TASK INSTRUCTIONS —
Retype the stretch of lines from the one containing "This screenshot has width=1280, height=720. What do" through the one containing "coordinates (425, 503).", both included, with every character kept as it is.

(Rows of pointing data)

--- BEGIN ---

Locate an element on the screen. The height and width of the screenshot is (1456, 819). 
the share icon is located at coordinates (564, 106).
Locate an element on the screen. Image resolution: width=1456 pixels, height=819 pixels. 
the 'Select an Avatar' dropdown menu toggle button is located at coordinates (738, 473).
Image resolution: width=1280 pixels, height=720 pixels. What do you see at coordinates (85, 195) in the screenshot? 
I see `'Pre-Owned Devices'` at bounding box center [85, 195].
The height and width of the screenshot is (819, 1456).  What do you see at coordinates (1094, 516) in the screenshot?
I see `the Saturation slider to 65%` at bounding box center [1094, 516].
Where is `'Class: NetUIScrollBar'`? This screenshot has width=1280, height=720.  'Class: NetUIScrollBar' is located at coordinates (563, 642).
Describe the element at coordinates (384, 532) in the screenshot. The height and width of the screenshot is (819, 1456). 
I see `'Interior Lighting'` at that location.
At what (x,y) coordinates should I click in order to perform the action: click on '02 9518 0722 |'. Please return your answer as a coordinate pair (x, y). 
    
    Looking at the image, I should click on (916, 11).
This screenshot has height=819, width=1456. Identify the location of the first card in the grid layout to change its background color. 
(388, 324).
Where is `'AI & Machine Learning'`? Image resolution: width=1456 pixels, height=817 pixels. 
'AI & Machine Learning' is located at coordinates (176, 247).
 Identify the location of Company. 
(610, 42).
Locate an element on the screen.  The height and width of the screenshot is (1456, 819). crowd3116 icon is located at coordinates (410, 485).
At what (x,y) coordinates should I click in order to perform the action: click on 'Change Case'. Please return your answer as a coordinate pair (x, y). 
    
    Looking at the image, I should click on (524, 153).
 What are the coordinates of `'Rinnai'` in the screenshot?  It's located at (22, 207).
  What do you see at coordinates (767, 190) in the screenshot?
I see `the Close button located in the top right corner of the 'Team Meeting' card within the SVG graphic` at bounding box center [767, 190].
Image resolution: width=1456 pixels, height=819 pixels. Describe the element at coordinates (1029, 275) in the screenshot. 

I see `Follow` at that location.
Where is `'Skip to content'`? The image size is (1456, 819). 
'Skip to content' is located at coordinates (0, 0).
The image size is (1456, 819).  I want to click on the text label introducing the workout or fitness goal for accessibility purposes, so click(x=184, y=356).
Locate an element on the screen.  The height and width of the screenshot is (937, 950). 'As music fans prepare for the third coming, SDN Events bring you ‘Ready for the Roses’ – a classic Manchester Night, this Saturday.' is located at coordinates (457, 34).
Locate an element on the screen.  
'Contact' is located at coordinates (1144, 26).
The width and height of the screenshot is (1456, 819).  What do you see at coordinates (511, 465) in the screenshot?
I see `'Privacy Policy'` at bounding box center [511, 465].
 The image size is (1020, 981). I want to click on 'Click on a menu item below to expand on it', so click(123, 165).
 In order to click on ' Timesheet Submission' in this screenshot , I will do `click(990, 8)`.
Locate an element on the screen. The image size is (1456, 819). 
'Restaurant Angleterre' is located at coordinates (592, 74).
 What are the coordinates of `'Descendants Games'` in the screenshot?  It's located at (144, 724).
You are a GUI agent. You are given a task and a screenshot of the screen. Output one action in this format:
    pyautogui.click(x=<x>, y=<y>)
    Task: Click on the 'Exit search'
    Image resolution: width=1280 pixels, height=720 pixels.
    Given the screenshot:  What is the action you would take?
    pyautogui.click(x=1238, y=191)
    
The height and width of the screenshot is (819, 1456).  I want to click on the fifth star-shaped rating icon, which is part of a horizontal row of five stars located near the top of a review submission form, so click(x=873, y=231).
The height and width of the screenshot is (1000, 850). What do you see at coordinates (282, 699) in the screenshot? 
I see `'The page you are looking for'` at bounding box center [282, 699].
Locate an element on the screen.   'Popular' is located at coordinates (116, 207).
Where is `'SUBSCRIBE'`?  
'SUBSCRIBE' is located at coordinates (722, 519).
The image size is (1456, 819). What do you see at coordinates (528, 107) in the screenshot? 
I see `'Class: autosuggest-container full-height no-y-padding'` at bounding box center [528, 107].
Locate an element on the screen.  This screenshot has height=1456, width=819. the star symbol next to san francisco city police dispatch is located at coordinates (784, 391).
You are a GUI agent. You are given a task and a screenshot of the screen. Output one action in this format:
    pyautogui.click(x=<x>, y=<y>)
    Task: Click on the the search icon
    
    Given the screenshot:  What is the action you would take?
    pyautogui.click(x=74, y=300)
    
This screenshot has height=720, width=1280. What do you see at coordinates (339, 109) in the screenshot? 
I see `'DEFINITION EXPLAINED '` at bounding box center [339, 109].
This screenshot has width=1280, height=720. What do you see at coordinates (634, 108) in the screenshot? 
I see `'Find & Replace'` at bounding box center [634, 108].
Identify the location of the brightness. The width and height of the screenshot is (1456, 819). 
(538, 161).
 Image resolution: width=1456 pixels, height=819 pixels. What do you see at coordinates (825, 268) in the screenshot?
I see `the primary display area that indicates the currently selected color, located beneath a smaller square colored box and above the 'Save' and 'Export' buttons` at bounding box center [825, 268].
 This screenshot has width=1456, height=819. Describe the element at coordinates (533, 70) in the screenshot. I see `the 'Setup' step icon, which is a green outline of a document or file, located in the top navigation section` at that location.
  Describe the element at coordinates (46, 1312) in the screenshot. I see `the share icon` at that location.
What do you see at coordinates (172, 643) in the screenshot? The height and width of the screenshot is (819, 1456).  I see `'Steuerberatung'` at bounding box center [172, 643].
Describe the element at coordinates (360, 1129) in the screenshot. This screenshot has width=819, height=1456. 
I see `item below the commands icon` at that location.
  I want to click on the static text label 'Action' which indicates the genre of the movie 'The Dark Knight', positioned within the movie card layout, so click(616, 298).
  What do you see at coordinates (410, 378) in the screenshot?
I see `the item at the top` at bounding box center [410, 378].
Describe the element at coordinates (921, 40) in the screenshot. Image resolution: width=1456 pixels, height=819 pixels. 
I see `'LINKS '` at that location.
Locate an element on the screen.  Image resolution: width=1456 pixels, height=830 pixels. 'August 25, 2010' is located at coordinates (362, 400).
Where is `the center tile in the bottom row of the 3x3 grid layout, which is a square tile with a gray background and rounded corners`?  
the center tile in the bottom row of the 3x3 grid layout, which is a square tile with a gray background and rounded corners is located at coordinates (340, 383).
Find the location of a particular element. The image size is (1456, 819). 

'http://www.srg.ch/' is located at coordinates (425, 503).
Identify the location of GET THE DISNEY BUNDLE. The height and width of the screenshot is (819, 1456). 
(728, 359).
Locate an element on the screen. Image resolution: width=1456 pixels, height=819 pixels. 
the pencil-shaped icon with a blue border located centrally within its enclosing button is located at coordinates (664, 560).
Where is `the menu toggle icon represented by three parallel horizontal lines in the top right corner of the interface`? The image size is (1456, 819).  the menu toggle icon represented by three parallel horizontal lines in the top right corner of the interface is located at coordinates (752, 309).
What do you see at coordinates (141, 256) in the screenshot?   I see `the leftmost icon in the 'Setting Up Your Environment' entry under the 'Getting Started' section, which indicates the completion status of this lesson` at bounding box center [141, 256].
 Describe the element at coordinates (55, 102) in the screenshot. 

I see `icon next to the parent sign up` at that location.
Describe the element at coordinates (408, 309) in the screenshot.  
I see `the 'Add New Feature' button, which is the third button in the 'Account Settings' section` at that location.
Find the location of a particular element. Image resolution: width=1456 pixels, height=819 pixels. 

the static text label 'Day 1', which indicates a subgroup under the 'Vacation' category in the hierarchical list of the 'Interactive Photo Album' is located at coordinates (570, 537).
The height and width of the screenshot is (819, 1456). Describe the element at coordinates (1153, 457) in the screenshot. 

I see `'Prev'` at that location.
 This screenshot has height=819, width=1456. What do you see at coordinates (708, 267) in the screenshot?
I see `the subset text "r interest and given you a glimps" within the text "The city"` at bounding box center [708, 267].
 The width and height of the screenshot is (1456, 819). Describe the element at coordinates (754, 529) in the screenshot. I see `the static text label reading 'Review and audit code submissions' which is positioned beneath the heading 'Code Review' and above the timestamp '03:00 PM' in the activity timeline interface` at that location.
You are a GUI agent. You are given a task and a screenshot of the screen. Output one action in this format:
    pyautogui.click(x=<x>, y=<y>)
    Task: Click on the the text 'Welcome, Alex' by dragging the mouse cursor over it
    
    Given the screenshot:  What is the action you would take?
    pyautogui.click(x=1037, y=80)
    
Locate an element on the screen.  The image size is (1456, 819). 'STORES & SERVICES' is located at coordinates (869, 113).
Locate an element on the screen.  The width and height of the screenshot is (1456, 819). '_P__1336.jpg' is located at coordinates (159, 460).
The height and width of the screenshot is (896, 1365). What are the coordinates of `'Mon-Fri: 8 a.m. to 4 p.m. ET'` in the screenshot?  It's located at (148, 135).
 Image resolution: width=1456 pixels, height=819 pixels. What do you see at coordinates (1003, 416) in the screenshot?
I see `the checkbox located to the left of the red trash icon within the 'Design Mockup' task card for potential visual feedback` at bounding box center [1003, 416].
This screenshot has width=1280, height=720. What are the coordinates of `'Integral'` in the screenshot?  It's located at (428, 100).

--- END ---

RESPONSE TO THIS TASK —
This screenshot has width=1280, height=720. What do you see at coordinates (634, 108) in the screenshot? 
I see `'Find & Replace'` at bounding box center [634, 108].
Identify the location of the brightness. The width and height of the screenshot is (1456, 819). 
(538, 161).
 Image resolution: width=1456 pixels, height=819 pixels. What do you see at coordinates (825, 268) in the screenshot?
I see `the primary display area that indicates the currently selected color, located beneath a smaller square colored box and above the 'Save' and 'Export' buttons` at bounding box center [825, 268].
 This screenshot has width=1456, height=819. Describe the element at coordinates (533, 70) in the screenshot. I see `the 'Setup' step icon, which is a green outline of a document or file, located in the top navigation section` at that location.
  Describe the element at coordinates (46, 1312) in the screenshot. I see `the share icon` at that location.
What do you see at coordinates (172, 643) in the screenshot? The height and width of the screenshot is (819, 1456).  I see `'Steuerberatung'` at bounding box center [172, 643].
Describe the element at coordinates (360, 1129) in the screenshot. This screenshot has width=819, height=1456. 
I see `item below the commands icon` at that location.
  I want to click on the static text label 'Action' which indicates the genre of the movie 'The Dark Knight', positioned within the movie card layout, so click(616, 298).
  What do you see at coordinates (410, 378) in the screenshot?
I see `the item at the top` at bounding box center [410, 378].
Describe the element at coordinates (921, 40) in the screenshot. Image resolution: width=1456 pixels, height=819 pixels. 
I see `'LINKS '` at that location.
Locate an element on the screen.  Image resolution: width=1456 pixels, height=830 pixels. 'August 25, 2010' is located at coordinates (362, 400).
Where is `the center tile in the bottom row of the 3x3 grid layout, which is a square tile with a gray background and rounded corners`?  
the center tile in the bottom row of the 3x3 grid layout, which is a square tile with a gray background and rounded corners is located at coordinates (340, 383).
Find the location of a particular element. The image size is (1456, 819). 

'http://www.srg.ch/' is located at coordinates (425, 503).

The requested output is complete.